From Pipes to Ports, These Are Ukraine’s Key Commodity Sites

(Bloomberg) — As Russian forces attack targets across Ukraine, commodity traders are watching the country’s vast network of infrastructure that’s key to supplying gas, crops and steel to Europe and beyond.

Moscow has confirmed it is targeting military facilities across the country and Ukraine’s border guard said it was being shelled from five regions, including from Crimea in the south and Belarus to the north. Prices of oil, crops, metals and European energy surged, and the West vowed further sanctions.

The Donetsk region is home to a port that ships out grains and metals, as well as major steel mills. Further away from the Russian border, there are more important terminals feeding the world’s commodity needs. Huge amounts of gas are piped from Russia through Ukraine to the European Union.

Any disruption poses risks of shortages in Europe, and with commodity prices already around record highs, war in Ukraine will add to inflationary pressures across the global economy.

Here’s a guide to some of Ukraine’s key raw-materials infrastructure: 

Energy

Ukraine has a massive gas-transport network, designed during the Soviet era to ship the fuel to Europe from giant Siberian fields. Russia spent billions of dollars building new links bypassing its neighbor after the Soviet Union collapsed, but Ukraine remains a linchpin in Europe’s energy security.

Gas enters Ukraine through compressor stations at Sudzha and Sokhranovka, which are a few hours away from the breakaway regions and on the border between the two countries. It then flows through pipelines across Ukraine, and further into Europe via nations including Slovakia.

While about a third of Russia’s gas supply to Europe usually flows through Ukraine, volumes are currently around 20%.

The Ukrainian gas grid operator said its facilities were operating “smoothly” and the company was fulfilling all its transport obligations as of 10 a.m.

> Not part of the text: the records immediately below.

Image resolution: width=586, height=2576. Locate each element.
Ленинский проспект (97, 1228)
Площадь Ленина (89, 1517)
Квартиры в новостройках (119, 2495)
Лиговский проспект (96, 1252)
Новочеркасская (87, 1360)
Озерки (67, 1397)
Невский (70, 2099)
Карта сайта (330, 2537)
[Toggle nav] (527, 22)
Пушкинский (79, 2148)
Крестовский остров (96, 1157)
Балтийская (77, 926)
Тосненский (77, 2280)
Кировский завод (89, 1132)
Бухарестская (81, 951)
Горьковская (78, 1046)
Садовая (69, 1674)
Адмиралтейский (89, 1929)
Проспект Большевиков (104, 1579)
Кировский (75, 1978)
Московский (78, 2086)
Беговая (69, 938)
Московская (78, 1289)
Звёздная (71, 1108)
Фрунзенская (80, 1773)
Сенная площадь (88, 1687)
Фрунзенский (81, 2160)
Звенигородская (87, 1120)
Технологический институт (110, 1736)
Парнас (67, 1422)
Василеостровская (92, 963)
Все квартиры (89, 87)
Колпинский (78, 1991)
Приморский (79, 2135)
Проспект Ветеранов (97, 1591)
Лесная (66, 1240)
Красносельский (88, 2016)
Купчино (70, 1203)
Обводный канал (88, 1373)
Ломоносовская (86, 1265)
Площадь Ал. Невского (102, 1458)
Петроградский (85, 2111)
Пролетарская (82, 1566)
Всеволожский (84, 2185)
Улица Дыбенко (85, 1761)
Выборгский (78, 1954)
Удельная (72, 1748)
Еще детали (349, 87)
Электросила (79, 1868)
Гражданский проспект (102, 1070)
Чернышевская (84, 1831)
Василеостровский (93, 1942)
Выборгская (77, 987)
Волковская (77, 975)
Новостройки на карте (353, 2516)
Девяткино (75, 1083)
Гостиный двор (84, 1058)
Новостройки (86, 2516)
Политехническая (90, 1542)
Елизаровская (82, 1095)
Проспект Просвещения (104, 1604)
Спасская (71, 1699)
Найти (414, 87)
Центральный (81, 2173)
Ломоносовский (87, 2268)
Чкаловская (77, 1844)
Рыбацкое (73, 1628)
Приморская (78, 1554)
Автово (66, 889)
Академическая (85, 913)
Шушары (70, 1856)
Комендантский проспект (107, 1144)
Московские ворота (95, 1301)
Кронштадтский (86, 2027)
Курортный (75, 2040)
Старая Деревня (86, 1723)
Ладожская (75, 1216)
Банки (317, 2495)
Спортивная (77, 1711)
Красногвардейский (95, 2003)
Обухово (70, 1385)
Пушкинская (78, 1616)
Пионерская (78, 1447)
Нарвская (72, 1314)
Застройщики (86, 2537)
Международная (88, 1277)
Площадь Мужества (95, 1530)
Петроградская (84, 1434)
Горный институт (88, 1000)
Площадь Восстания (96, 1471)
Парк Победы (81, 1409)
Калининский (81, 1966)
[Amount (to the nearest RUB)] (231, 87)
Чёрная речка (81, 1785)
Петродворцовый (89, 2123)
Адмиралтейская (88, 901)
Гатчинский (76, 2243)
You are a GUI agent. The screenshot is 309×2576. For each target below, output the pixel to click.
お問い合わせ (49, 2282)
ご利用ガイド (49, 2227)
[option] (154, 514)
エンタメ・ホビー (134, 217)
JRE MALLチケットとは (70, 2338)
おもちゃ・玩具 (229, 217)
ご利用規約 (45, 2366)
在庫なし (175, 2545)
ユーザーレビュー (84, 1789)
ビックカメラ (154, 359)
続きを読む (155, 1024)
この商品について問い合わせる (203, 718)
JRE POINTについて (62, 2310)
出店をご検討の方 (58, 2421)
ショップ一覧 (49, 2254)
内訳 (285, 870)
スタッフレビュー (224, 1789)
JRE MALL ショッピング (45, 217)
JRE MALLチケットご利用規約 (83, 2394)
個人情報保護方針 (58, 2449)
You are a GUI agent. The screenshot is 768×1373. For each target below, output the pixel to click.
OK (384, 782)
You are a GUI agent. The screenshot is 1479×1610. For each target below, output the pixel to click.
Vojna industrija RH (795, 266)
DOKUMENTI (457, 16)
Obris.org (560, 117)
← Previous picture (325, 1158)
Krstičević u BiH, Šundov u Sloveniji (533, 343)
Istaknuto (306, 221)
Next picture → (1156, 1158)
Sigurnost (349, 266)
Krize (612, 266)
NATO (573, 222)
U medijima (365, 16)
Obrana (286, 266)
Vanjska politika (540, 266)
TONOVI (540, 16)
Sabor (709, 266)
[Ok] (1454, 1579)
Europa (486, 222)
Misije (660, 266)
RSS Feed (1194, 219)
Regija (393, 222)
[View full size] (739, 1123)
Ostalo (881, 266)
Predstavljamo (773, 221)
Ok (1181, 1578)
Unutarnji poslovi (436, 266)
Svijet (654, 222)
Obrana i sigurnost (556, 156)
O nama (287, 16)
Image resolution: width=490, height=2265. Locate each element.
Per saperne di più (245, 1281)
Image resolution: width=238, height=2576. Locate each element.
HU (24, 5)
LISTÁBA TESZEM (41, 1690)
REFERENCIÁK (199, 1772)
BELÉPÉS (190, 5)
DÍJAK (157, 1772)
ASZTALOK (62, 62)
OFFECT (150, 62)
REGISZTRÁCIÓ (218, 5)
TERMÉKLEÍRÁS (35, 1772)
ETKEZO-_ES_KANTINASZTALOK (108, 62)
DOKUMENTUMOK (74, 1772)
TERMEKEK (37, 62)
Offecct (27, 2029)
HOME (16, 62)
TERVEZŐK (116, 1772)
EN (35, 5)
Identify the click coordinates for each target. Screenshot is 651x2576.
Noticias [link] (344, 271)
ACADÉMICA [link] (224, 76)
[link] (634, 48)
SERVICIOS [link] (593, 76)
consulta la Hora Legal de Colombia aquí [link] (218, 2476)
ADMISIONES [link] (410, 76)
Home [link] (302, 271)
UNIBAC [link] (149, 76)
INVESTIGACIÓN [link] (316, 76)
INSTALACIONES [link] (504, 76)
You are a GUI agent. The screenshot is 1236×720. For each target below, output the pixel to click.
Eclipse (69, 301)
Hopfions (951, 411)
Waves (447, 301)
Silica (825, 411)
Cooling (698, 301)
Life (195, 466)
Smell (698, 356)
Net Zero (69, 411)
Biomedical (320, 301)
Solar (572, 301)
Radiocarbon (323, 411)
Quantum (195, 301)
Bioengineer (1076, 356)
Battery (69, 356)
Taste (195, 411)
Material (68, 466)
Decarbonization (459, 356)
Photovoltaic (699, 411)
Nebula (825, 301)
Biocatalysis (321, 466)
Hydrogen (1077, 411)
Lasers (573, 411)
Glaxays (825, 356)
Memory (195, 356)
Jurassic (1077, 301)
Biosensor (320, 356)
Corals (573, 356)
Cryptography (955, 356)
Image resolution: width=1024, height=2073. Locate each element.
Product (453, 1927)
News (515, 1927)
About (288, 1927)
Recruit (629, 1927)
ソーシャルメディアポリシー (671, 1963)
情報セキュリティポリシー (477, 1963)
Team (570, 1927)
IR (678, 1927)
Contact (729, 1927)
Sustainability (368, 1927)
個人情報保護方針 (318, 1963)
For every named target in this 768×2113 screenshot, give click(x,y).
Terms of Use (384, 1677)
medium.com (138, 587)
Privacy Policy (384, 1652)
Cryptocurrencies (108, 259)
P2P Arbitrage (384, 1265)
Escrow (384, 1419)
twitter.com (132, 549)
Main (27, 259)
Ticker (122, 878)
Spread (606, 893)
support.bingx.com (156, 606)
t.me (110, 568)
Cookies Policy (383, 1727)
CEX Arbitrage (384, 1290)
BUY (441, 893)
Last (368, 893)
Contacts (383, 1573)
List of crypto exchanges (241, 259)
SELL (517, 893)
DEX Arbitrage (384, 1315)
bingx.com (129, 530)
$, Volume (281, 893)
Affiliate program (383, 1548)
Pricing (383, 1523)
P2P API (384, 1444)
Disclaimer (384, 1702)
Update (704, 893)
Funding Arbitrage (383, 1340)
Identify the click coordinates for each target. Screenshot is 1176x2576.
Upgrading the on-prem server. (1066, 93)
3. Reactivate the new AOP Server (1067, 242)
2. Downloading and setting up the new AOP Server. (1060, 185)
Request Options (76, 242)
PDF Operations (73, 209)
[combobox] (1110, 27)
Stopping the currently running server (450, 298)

Pipelines crossing Ukraine also carry some Russian oil to Europe. In the electricity sector, Ukraine’s largest private power utility, DTEK, has some plants in Ukraine-controlled parts of the Donetsk and Luhansk regions.

Food

Rich, fertile soils have helped Ukraine become the second-largest grain shipper and the Black Sea region to be known as the world’s breadbasket. Corn is concentrated in fields in the center and north, wheat and barley in the south and sunflowers in the east, U.S. government data show. They are trucked, railed and barged to ports for sale to Asia, Africa and the European Union.

Ports are dotted along the Sea of Azov — which is connected to the Black Sea by a strait that runs between Russia and Crimea, which Russia annexed in 2014 — and on the Black Sea coast further west. The southwestern ports of Odesa, Pivdennyi, Mykolayiv and Chornomorsk handle almost 80% of Ukraine’s grain exports, according to researcher UkrAgroConsult.

About 5% is handled by the Azov ports of Mariupol, which is in the Kyiv-controlled part of the Donetsk region, and Berdyansk. The Azov sea is shared by Russia and Ukraine. 

Shipping in the Azov has been suspended, Tass news agency reported on Thursday, citing Russia’s Federal River and Marine Transportation Agency. Black Sea ports are still operating as usual, it said.

Steel and Iron

The country’s steel makes up about a 10th of Europe’s imports, so any disruption to mills or shipments would tighten the continent’s already strained market and help keep prices high after they reached a record last year.

Key producers in Ukraine include Metinvest BV, which has facilities in the nation’s industrial heartland in the east, including sites by the Dnieper River and two major plants in Mariupol. It lost several assets in the Donetsk and Luhansk regions when part of the provinces were seized by Russia-backed separatists.

European heavyweight ArcelorMittal SA owns Ukraine’s biggest mill, in the central city of Kryvyi Rih. Ferrexpo Plc is the world’s third-biggest maker of iron ore pellets — a high-grade product used in steelmaking — and has all its operations in Ukraine, about 350 kilometers (about 220 miles) southeast of Kyiv. Seamless pipe maker Interpipe also has a plant in the east, in Dnipro.

Roughly 60% of Ukraine’s ferrous metals that are exported by sea go through Black Sea ports of Odesa, Pivdennyi, Mykolayiv and Chornomorsk, according to the country’s port authority. About a fifth is exported from Mariupol.